Sun Mar 11, 2007
There is nothing more sickening than a piece of writing bloated and weighed down by heavy jargon and confusing language. Call it what you will - jargoneze, legalize, bureaucrateze, or just plain gobbledygook. If you’re spreading this kind of rot, you’re a language killer and should be tried and condemned by your peers as such. In his essay, _Politics and the English Language_, the great George Orwell calls us to vigilance:
A man may take to drink because he feels himself to be a failure, and then fail all the more completely because he drinks. It is rather the same thing that is happening to the English language. It becomes ugly and inaccurate because our thoughts are foolish, but the slovenliness of our language makes it easier for us to have foolish thoughts. The point is that the process is reversible. Modern English, especially written English, is full of bad habits which spread by imitation and which can be avoided if one is willing to take the necessary trouble.
Orwell was concerned with the use of English to deliberately mislead and confuse, but what about readability? How readable is your writing? Many handbooks and journals on technical writing stress readability as highly desirable and advocate the use of readability formulas. I’m referring to Flesch’s reading ease scale and Gunning’s Fog Index.

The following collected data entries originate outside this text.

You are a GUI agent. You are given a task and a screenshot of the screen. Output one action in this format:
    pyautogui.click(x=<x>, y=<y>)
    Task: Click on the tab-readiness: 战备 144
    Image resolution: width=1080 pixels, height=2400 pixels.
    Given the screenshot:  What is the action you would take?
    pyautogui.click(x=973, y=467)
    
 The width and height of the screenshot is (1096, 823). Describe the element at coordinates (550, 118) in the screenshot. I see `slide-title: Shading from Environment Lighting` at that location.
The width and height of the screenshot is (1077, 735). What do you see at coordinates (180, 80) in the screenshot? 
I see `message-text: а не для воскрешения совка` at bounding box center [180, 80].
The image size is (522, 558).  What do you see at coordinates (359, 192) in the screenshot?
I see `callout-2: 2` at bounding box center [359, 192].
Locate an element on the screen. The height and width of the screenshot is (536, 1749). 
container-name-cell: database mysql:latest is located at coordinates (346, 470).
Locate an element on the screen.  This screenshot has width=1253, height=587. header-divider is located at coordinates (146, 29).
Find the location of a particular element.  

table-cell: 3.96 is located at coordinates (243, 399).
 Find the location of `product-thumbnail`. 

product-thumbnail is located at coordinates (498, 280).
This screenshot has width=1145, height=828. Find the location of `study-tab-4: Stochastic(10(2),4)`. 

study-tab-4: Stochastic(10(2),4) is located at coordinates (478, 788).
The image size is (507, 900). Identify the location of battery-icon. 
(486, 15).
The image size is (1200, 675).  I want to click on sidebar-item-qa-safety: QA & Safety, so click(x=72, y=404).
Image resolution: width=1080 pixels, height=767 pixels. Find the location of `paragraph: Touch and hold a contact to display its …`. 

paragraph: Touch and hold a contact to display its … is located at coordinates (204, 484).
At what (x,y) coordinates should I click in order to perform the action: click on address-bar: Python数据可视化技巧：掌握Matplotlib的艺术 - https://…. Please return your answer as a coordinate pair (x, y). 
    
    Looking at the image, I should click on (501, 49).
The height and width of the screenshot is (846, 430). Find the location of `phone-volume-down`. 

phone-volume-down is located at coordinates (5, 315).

These formulas calculate how many syllables are in your words and how short your sentences are and tell you if you’re a good writer or not.
Unfortunately it’s not that simple, and if you’ve ever played scrabble, you’ll know that there’s plenty of really obscure two letter words out there. So a low syllable count doesn’t always indicate readability. Neither do short sentences; sometimes short sentences break thought flow and are easier to understand when connected to other sentences through a logical connector.
The moral of the story is: Don’t use computerized readability formulas to evaluate a piece of writing. The only way to determine whether a piece of writing is good or not is to consider the audience. What is the writer’s purpose and who is the writing intended for? If you bear these two questions in mind, evil, manipulative writing can quickly be rooted out. The plain language movement advocates this approach:
Plain language is language that is understandable. What is clear, or what is plain to your intended audience, can only be decided by the audience.
So plain English is not simple baby two-syllable English. It is simply a version tailored to be as readable as possible for those who you’re writing for, whether they be ESL students or Javascript programmers, who might be quite comfortable with a few five syllable words in every paragraph.